After many failed attempts working with R's recosystem, I was able to get better results using Python's surprise library. One of the main issues using R's recosystem was that ratings would exceed the range of 1-5, while this library retained this constraint.

## Submission 12

I approached this with SVD, taking some of the better results from the R attempts. I used 20 latent factors, and a learning rate of 0.01.

In [1]:
import pandas
from surprise import *

In [2]:
data = Dataset.load_from_file("train.txt", reader=Reader(line_format='user item rating', sep=' '))
test_set=pandas.read_csv("test.txt", sep=' ', header=None, names=['id','user','book'])

In [3]:
train_set=data.build_full_trainset()

In [None]:
algo=SVD(n_factors=20,n_epochs=10,lr_all=0.01)

In [None]:
algo.train(train_set)

In [None]:
ratings=[]

for i in range(0,test_set.shape[0]):
    ratings.append(algo.predict(str(test_set['user'][i]),test_set['book'][i])[3])

In [None]:
output = pandas.DataFrame({"id": test_set['id'], "rating":ratings})

In [None]:
output.to_csv("py_output1.csv",sep=",",index=False, index_label=False)

## Submission 13

Based on my findings before, I noticed the cost for items was smaller than the cost for users. In terms of bias, maybe this can translate to larger bias term in users. Rather than tuning (which takes a long time), I try to make an educated guess of better learning rate and regularization, increasing those for users, but decreasing it for items.

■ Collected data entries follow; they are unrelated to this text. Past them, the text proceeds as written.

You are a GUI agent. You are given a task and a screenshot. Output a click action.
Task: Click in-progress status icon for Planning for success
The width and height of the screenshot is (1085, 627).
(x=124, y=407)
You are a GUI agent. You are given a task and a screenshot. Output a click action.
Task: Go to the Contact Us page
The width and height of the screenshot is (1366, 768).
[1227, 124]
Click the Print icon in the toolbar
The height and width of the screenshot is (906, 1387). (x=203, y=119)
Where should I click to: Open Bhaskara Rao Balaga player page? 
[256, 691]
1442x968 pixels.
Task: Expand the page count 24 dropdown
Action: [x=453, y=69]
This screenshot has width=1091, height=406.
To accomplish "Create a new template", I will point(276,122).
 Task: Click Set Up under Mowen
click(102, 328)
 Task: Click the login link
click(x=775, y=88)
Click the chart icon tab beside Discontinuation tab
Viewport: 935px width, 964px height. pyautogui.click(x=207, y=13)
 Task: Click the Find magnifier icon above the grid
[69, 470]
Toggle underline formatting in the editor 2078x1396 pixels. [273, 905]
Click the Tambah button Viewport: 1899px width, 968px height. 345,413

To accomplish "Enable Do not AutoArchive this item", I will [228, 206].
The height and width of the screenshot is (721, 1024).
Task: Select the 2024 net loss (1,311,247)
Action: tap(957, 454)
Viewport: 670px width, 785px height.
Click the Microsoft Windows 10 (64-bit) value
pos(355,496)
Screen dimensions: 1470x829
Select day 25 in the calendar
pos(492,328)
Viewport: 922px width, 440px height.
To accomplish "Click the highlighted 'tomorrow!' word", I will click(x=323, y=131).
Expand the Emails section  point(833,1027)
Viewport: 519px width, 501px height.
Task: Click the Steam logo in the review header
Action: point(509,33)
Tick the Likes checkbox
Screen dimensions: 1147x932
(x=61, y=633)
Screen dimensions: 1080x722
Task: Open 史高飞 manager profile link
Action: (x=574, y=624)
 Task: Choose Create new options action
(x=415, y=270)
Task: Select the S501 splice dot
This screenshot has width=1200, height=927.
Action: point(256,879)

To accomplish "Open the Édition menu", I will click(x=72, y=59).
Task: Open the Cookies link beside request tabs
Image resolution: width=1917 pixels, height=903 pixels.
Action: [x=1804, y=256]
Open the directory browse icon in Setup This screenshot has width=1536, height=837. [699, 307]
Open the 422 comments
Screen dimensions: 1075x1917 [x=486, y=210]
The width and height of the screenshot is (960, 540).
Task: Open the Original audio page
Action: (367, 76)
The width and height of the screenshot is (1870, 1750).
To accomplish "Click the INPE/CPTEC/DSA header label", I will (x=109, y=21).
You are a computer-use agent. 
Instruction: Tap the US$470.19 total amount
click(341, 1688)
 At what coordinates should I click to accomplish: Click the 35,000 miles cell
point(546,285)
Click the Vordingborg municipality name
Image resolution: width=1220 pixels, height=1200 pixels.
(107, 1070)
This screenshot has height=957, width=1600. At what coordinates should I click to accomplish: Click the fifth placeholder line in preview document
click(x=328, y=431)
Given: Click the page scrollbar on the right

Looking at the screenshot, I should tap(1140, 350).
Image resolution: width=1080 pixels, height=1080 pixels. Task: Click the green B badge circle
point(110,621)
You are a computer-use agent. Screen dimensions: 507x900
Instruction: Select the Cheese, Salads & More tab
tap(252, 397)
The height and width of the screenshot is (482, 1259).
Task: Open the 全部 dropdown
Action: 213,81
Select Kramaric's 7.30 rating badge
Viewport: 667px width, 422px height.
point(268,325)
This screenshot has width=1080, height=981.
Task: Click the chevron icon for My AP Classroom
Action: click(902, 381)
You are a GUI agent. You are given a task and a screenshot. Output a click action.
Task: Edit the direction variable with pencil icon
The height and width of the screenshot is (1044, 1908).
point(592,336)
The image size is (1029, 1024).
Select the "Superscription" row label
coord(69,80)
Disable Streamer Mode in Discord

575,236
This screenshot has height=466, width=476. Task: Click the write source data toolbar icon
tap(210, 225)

In both python submissions, I noticed the minimum rating was around 1.2. This is something to adjust for, maybe applying a bigger cost parameter.

This performed slightly worse. I think it may be also due to the fact that I reduced n_epochs to 10, which I should have kept at 15. However, I do not think changing n_epochs from 10 to 15 would change the output as much.

In [None]:
algo=SVD(n_factors=20, n_epochs=10, lr_bu=0.02, reg_bu=0.05, lr_bi=0.001, reg_bi=0.01)

In [None]:
algo.train(train_set)

In [None]:
ratings2=[]

for i in range(0,test_set.shape[0]):
    ratings2.append(algo.predict(str(test_set['user'][i]),test_set['book'][i])[3])

In [None]:
output2 = pandas.DataFrame({"id": test_set['id'], "rating":ratings2})
output2.to_csv("py_output2.csv",sep=",",index=False, index_label=False)

In [None]:
min(ratings2)

## Submission 14

I will see if SVD++ will show if maybe the bias is less important than the implicit rating aspect. I will use the same parameters as submission 12 so I can make a useful comparison. I tried to use the same learning rate, but I do not think it converged (2 hours with no result). Unfortunately, this would require a couple of days to run and verify, so SVD is probably our best bet.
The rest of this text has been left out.